◆ DATASET:
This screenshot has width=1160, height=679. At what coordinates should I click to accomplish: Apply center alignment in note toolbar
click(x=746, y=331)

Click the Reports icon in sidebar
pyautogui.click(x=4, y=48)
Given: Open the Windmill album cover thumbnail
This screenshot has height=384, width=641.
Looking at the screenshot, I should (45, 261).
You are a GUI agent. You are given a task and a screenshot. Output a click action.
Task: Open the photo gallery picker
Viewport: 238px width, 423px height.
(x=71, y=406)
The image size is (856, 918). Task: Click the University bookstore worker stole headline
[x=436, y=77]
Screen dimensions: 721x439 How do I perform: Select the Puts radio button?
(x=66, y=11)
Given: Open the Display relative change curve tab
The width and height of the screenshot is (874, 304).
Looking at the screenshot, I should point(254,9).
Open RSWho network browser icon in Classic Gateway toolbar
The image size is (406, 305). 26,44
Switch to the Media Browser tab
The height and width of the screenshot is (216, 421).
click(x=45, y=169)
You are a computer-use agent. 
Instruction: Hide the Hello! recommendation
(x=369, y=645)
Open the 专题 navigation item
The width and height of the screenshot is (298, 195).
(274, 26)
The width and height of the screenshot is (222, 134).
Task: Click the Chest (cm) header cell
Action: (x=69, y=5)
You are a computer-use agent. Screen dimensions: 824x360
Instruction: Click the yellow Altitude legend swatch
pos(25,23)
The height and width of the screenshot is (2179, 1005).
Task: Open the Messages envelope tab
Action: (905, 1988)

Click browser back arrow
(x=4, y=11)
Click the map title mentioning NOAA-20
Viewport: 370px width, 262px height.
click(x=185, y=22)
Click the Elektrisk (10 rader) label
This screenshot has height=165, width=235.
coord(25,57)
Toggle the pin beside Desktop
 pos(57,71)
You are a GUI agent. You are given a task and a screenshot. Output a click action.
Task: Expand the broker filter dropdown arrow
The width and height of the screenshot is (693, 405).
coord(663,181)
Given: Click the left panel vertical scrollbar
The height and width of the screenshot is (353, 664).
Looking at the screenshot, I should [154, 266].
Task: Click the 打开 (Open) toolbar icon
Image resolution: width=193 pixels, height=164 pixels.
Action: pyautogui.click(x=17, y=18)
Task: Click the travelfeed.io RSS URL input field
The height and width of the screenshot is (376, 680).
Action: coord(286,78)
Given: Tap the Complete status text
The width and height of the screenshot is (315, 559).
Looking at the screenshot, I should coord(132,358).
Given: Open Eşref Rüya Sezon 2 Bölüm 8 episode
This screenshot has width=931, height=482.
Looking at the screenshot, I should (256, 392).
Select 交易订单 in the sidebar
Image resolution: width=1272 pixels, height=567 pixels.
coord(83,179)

◆ WORK ORDER:
As the answer, set down only the lines from the data above between the one holding "Viewport: 370px width, 262px height." and the one holding "Given: Open Eşref", inclusive, exactly as they read.

◆ RESPONSE TO THIS TASK:
Viewport: 370px width, 262px height.
click(x=185, y=22)
Click the Elektrisk (10 rader) label
This screenshot has height=165, width=235.
coord(25,57)
Toggle the pin beside Desktop
 pos(57,71)
You are a GUI agent. You are given a task and a screenshot. Output a click action.
Task: Expand the broker filter dropdown arrow
The width and height of the screenshot is (693, 405).
coord(663,181)
Given: Click the left panel vertical scrollbar
The height and width of the screenshot is (353, 664).
Looking at the screenshot, I should [154, 266].
Task: Click the 打开 (Open) toolbar icon
Image resolution: width=193 pixels, height=164 pixels.
Action: pyautogui.click(x=17, y=18)
Task: Click the travelfeed.io RSS URL input field
The height and width of the screenshot is (376, 680).
Action: coord(286,78)
Given: Tap the Complete status text
The width and height of the screenshot is (315, 559).
Looking at the screenshot, I should coord(132,358).
Given: Open Eşref Rüya Sezon 2 Bölüm 8 episode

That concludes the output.